Harrow introduces us to January Scaller, a young woman who's the ward of a wealthy patron named Mr. Locke. He lives in a mansion on the shores of Lake Champlain in Vermont, and has amassed a fortune and fancies himself as an amateur archeologist, collecting the curiosities from around the world to display in his home, or to sell to his wealthy friends. Locke employs her father to travel the world to find and procure objects for his collection, leaving January behind. When she's young, she accidentally comes across a door that leads her abruptly to another world, and later, discovers a book that tells of doors between a multitude of worlds, and that her own life is a key part of the story.

Speculative fiction is a genre that relies on tropes. Science fiction has its alternate reality stories, while fantasy has portal fantasies. Harrow's novel blends the two as January learns more about her past, her father, and the nature of Mr. Locke's collection. The book is part coming-of-age, part father-daughter narrative, and part thrilling adventure as January flees from her comfortable life in search of a family that she's scarcely known. 

The book operates on a couple of levels. On one, Harrow examines the value of storytelling and diversity. In this particular world, she depicts stories and legends of fantastical creatures, monsters, magical abilities, and the like as a byproduct of a porous boundary between worlds: creatures and magic and stories leak through into our own. January's father (and others) is someone who tracks down stories to their origin, sometimes to alternate worlds. It's a wonderful thought: that the richness and prosperity of a creative society comes from the chaos of stories from different cultures and worlds.

On another, the novel examines the efforts people make to take advantage of the world, and to lock others out. Locke and his friends, as we find out, have benefited greatly from plundering treasures from other worlds, and seek to protect their own by shutting down the doors to other worlds. It's a tragic viewpoint, and Harrow makes the argument that it's a mindset brought on by extreme capitalism. By doing so, the book argues that a successful society is an open one, whereas a capitalistic one where a small number of people control the economy or its resources is will fail in the long run. 

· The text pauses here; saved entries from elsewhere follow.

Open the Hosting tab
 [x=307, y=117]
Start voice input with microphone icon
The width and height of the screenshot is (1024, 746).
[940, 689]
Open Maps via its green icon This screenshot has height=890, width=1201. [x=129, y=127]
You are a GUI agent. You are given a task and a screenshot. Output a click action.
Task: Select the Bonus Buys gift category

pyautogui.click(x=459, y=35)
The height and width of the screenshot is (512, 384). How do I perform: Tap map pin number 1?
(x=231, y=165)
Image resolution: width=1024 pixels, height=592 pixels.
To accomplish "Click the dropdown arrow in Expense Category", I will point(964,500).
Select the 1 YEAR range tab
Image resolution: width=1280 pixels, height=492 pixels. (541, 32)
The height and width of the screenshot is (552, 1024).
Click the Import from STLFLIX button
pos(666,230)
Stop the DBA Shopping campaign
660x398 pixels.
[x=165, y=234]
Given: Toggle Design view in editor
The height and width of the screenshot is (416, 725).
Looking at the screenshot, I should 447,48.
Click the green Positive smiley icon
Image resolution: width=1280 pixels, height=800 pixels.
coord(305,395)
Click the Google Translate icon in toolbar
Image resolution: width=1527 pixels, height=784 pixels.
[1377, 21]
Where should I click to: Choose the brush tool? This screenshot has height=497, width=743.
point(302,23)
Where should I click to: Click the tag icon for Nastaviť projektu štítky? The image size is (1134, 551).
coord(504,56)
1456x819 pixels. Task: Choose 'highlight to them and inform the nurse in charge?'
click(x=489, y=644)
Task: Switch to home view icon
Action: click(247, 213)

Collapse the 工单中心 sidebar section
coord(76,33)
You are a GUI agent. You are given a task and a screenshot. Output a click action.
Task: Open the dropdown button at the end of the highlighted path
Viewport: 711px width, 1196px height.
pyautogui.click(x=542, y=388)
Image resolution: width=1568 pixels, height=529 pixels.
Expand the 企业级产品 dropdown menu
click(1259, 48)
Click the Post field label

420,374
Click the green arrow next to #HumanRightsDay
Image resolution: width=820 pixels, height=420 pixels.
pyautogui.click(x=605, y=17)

Those ideas power the adventure that January goes through. She's a mixed-race child, someone who doesn't quite fit in Locke's world, and upon learning of the presumed death of her father and making a couple of realizations about Locke's line of work and nature, she flees with the only friends she has in the world, trying to find her father and long-lost mother. The story takes a little while to get up and running, but once it begins firing on all cylinders, it moves. Harrow weaves together a powerful story about the nature of stories, the importance of family and love, and freedom. I don't often tear up over emotional swells in books, but this one brought out the water works by the end. It's certainly one of the best novels that I've read all year.